Provided material START

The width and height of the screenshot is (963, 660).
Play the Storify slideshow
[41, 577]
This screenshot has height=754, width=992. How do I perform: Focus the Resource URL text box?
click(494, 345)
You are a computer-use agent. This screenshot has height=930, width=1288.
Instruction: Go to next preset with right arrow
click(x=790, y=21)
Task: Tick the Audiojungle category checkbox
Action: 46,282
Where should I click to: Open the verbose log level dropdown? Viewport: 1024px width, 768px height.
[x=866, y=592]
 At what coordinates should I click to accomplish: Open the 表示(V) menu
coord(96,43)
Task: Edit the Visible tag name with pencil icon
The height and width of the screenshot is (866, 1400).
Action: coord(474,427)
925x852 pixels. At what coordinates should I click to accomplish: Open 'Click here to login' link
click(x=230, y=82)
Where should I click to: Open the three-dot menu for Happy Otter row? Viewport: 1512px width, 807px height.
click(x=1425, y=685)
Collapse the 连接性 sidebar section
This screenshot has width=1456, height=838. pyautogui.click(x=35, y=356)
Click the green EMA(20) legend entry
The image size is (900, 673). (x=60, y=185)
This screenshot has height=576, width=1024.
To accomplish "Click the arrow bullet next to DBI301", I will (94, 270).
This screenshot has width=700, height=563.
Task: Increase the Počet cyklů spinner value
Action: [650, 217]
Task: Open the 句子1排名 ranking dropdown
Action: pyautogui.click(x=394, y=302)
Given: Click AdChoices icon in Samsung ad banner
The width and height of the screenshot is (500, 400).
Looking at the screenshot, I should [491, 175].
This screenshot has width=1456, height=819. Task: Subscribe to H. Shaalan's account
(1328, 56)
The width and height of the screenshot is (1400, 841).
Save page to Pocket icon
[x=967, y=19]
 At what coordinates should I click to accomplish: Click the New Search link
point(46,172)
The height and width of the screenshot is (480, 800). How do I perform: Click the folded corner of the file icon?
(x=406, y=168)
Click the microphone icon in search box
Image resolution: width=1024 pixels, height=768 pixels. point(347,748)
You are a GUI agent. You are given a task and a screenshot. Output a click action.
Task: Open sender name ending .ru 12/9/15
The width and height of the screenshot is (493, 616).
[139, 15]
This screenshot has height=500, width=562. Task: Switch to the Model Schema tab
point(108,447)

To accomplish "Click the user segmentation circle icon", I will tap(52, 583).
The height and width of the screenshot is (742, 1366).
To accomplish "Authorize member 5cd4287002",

Provided material END

**Problem to solve**: All of the lines above that carry the string "name" need to be found and copied.

**Answer to this task**:
Task: Edit the Visible tag name with pencil icon
Task: Open sender name ending .ru 12/9/15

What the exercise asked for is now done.